### Tâche à traiter
Recopiez mot pour mot les lignes du matériau ci-dessous comprises entre celle qui contient « Screen dimensions: 1000x668 » et celle qui contient « Looking at the screenshot, I should tap(181, 85). », ces deux lignes incluses.
════════════════════
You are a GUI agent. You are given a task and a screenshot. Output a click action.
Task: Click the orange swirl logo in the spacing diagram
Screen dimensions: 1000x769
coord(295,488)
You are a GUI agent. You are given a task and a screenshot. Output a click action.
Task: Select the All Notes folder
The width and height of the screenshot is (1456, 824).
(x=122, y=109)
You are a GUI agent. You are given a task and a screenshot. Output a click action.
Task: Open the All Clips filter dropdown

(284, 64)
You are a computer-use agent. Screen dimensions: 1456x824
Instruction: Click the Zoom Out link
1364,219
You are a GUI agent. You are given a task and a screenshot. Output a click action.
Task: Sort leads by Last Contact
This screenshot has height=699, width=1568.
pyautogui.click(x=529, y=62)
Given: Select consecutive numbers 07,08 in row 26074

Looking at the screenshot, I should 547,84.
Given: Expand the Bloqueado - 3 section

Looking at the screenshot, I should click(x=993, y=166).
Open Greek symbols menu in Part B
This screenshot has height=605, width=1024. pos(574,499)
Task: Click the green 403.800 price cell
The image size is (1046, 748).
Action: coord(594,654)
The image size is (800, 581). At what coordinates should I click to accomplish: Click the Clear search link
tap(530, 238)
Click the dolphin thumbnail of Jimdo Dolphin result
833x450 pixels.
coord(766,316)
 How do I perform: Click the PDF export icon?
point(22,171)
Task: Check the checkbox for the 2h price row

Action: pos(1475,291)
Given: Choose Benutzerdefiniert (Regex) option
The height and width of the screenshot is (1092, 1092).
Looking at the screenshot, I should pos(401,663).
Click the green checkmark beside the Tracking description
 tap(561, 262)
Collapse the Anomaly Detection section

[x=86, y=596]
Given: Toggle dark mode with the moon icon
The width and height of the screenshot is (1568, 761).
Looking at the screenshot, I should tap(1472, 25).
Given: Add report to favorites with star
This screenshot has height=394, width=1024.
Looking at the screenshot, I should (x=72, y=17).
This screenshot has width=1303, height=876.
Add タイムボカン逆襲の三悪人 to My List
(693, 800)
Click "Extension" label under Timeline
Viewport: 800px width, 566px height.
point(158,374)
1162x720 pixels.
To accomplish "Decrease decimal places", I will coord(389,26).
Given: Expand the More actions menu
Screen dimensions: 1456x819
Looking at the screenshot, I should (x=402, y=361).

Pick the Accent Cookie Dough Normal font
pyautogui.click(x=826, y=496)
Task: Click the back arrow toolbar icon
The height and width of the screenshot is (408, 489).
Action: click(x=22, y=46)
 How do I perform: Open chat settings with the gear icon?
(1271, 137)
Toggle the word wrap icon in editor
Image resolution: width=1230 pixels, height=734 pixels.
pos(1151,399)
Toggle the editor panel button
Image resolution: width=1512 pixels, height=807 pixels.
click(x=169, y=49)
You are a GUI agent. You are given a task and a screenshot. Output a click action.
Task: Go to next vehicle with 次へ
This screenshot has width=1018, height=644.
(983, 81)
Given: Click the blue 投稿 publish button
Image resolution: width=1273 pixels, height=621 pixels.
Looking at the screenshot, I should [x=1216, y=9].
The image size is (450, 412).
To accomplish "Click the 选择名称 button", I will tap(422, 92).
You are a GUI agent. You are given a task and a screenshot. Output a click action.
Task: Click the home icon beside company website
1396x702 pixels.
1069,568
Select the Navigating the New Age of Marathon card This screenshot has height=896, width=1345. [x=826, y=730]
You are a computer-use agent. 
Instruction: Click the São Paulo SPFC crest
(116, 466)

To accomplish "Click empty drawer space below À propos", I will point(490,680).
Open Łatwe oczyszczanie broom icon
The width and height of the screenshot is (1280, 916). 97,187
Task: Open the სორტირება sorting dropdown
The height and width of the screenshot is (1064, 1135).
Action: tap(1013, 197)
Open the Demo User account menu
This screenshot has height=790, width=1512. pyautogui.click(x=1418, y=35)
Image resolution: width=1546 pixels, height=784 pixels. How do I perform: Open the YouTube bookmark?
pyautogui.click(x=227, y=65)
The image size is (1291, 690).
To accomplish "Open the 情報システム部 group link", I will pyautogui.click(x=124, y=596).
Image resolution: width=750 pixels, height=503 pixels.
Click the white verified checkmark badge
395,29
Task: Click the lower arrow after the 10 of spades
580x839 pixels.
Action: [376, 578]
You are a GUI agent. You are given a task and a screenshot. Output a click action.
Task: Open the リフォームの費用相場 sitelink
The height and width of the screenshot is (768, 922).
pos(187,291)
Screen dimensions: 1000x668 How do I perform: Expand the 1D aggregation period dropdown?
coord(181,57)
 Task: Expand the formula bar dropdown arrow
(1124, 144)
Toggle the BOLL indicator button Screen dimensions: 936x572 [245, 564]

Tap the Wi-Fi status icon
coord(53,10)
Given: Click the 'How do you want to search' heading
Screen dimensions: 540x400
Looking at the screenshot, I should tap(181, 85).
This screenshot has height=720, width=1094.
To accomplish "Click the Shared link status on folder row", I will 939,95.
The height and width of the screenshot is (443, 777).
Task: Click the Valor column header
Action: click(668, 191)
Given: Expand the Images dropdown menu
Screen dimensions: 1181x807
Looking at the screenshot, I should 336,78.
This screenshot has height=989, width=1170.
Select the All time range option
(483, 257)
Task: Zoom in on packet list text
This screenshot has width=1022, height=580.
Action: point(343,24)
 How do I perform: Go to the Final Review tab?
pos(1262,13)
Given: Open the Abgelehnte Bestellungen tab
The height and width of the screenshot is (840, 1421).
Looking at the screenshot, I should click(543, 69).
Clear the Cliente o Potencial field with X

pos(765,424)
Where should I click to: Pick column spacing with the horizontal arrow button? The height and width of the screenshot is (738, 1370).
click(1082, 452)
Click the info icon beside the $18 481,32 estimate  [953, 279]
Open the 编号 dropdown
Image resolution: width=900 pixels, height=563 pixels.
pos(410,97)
════════════════════
### Résultat final
Screen dimensions: 1000x668 How do I perform: Expand the 1D aggregation period dropdown?
coord(181,57)
 Task: Expand the formula bar dropdown arrow
(1124, 144)
Toggle the BOLL indicator button Screen dimensions: 936x572 [245, 564]

Tap the Wi-Fi status icon
coord(53,10)
Given: Click the 'How do you want to search' heading
Screen dimensions: 540x400
Looking at the screenshot, I should tap(181, 85).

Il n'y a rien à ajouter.